What Is a Hip Ratio?
In everyday language, people often say “hip ratio,” but most health tools are calculating the waist-to-hip ratio (WHR). This compares your waist size to your hip size:
WHR = Waist Circumference ÷ Hip Circumference
The result helps estimate fat distribution in your body. A higher ratio can indicate more abdominal fat, which is associated with increased cardiometabolic risk.
How to Measure Correctly
1) Waist measurement
- Stand relaxed and breathe out normally.
- Wrap a flexible tape around the narrowest part of your torso, usually above the navel.
- Keep the tape snug, but not tight enough to compress skin.
2) Hip measurement
- Measure around the widest part of your buttocks/hips.
- Keep tape level and parallel to the floor.
- Use the same unit for both measurements (cm or inches).
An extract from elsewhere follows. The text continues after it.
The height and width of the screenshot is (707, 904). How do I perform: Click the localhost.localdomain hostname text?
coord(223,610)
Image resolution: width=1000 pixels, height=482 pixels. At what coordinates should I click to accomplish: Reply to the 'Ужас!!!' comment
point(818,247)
How Results Are Interpreted
This calculator uses common population cutoffs for screening purposes:
For women
- Lower risk: less than 0.80
- Moderate risk: 0.80 to 0.84
- Higher risk: 0.85 and above
For men
- Lower risk: less than 0.90
- Moderate risk: 0.90 to 0.99
- Higher risk: 1.00 and above
Why WHR Matters
Body weight alone does not show where fat is stored. Two people can have the same weight but very different risk profiles. WHR adds context by focusing on central fat distribution, which may relate to:
- Type 2 diabetes risk
- Cardiovascular disease risk
- Metabolic syndrome markers
- Long-term lifestyle monitoring
Ways to Improve Your Ratio Over Time
Nutrition fundamentals
- Prioritize protein, high-fiber foods, vegetables, and minimally processed meals.
- Reduce liquid calories and excess added sugar.
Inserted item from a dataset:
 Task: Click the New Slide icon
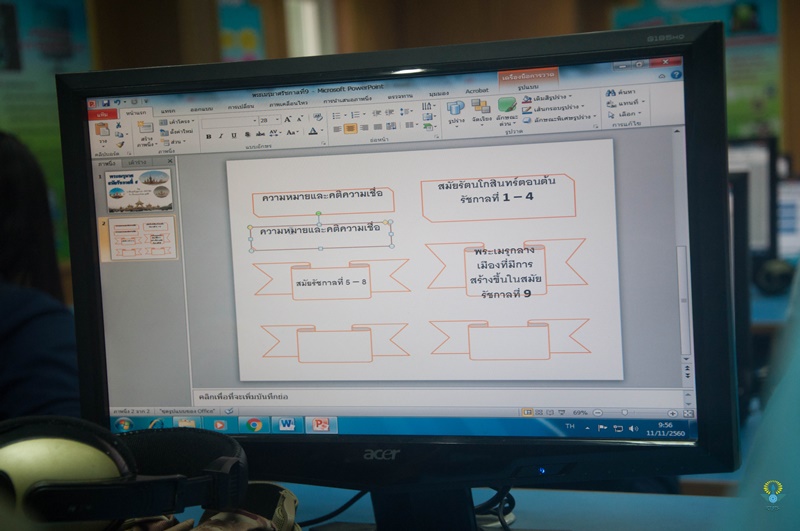point(145,128)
- Use portion control consistently rather than extreme restriction.
Training strategy
- Aim for resistance training 2–4 times per week.
- Add regular walking and moderate cardio for calorie balance.
- Track progress monthly, not daily, to reduce noise.
Lifestyle support
- Sleep 7–9 hours where possible.
- Manage stress with routines, breaks, and social support.
- Stay consistent for at least 8–12 weeks before judging progress.
Important Notes
A hip ratio calculator is a helpful screening tool, not a diagnosis. Age, ethnicity, medical history, fitness level, and body composition all matter. If your ratio is in a higher-risk category, consider discussing your results with a qualified healthcare professional for personalized guidance.